• ASSIGNMENT:
The answer must be an exact copy of the records, with no pictures in it.

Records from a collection
# # #
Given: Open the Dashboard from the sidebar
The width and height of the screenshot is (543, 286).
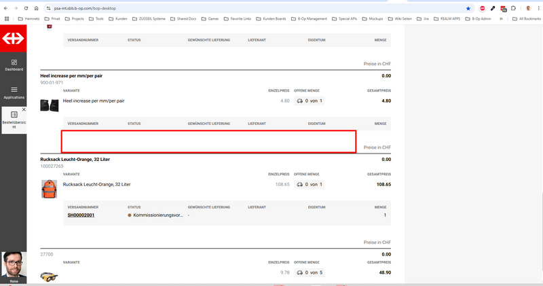Looking at the screenshot, I should click(14, 65).
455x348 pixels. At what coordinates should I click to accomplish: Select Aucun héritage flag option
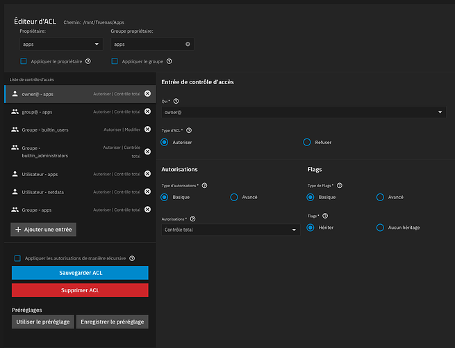[x=380, y=228]
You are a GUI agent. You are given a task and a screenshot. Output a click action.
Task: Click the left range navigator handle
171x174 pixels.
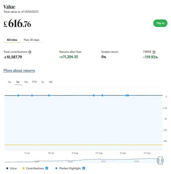click(158, 161)
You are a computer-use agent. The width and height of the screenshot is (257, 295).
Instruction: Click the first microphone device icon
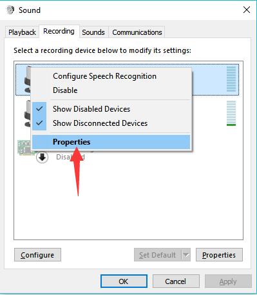coord(28,79)
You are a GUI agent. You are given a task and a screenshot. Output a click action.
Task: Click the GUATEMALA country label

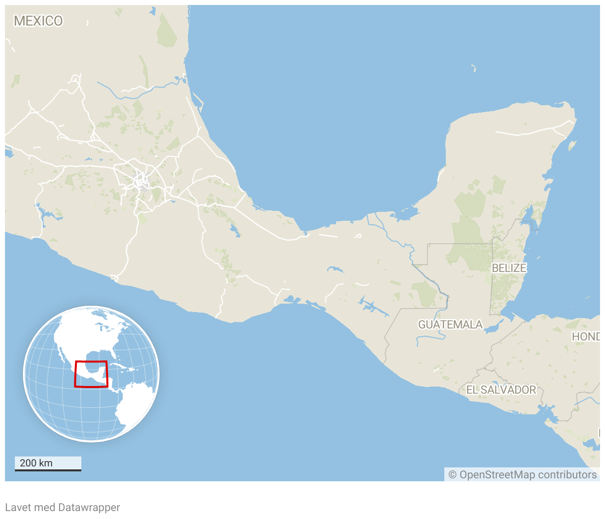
# # #
• YOUR SOLUTION:
Given: Open the Dashboard from the sidebar
The width and height of the screenshot is (543, 286).
Looking at the screenshot, I should click(14, 65).
455x348 pixels. At what coordinates should I click to accomplish: Select Aucun héritage flag option
[x=380, y=228]
You are a GUI agent. You are given a task and a screenshot. Output a click action.
Task: Click the left range navigator handle
171x174 pixels.
click(158, 161)
You are a computer-use agent. The width and height of the screenshot is (257, 295).
Instruction: Click the first microphone device icon
coord(28,79)
You are a GUI agent. You are given a task and a screenshot. Output a click action.
Task: Click the GUATEMALA country label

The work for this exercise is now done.